La négociation dans tout conflit, et a fortiori au Proche-Orient, est un aboutissement normal. Ce n'est pour un mouvement de libération ni une honte ni une trahison. A l'heure où l'Autorité palestinienne s'apprête à répondre aux pressions américaines, à «l'invitation» du Quartet et aux incitations arabes, il est nécessaire de rappeler que ce qui est en jeu n'est pas le principe de la négociation avec Israël, mais sa possibilité même. Depuis les accords d'Oslo signés en septembre 1993, les Palestiniens sont dans un processus de négociation face à un Etat qui accentue la colonisation des terres, avec pour but non caché de rendre impossible l'érection d'un Etat palestinien dans les frontières de 1967.

 Une négociation directe ou indirecte avec un Etat qui colonise avec l'assentiment du présumé parrain des discussions n'a aucun sens. Elle n'a qu'une seule fonction : émousser l'esprit de résistance. Il s'agit de créer une caste de Palestiniens dont le statut s'améliore dans un processus de négociation sans fin et sans but, qu'on oppose aux «terroristes». La démarche a bien réussi. Les Palestiniens sont divisés.

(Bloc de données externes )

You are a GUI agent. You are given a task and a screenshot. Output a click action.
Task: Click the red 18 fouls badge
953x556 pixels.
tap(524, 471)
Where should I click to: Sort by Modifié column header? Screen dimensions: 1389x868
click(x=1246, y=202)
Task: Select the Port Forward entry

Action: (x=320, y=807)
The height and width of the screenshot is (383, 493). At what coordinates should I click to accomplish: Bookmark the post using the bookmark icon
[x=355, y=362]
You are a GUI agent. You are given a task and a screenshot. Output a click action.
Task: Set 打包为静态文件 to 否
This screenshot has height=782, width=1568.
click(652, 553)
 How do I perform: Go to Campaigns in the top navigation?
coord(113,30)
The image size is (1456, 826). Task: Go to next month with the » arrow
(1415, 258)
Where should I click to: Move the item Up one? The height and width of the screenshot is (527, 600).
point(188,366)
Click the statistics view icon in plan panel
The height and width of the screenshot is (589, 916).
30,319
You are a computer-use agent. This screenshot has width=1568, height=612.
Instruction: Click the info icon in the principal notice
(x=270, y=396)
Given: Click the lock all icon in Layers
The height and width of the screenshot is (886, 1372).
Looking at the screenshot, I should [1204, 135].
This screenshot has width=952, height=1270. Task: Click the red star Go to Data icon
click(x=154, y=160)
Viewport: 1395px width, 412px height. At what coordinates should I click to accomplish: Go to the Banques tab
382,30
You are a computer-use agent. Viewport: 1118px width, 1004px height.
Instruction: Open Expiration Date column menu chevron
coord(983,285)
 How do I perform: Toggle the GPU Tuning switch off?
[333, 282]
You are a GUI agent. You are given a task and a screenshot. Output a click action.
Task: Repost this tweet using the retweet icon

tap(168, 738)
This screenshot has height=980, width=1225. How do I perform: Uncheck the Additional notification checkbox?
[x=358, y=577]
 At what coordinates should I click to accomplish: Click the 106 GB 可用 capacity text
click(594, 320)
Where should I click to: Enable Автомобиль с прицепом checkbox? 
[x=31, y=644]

 Mais l'Autorité palestinienne s'est retrouvée dans une situation embarrassante quand, en toute logique et au grand dam de l'establishment pro-israélien de Washington, Barack Obama a commis «l'erreur» de demander un arrêt de la colonisation des territoires palestiniens. C'était une évidence : si l'on veut négocier sérieusement avec le voisin, on ne doit pas continuer à lui voler ses terres. Barack Obama, sous la forte pression du lobby sioniste, a reculé, mais ce qu'il a énoncé reste.

 Un reste de pudeur a conduit l'Autorité palestinienne à exiger l'arrêt de la colonisation comme préalable aux négociations. Mais cette pudeur est en train d'être balayée. Les éternels négociateurs palestiniens de Ramallah sont sur le point d'aller «sans conditions» à ces négociations qui ne finissent jamais mais où de grands pans de ce qui reste des territoires palestiniens seront avalés par les colons d'un Etat théocratique raciste.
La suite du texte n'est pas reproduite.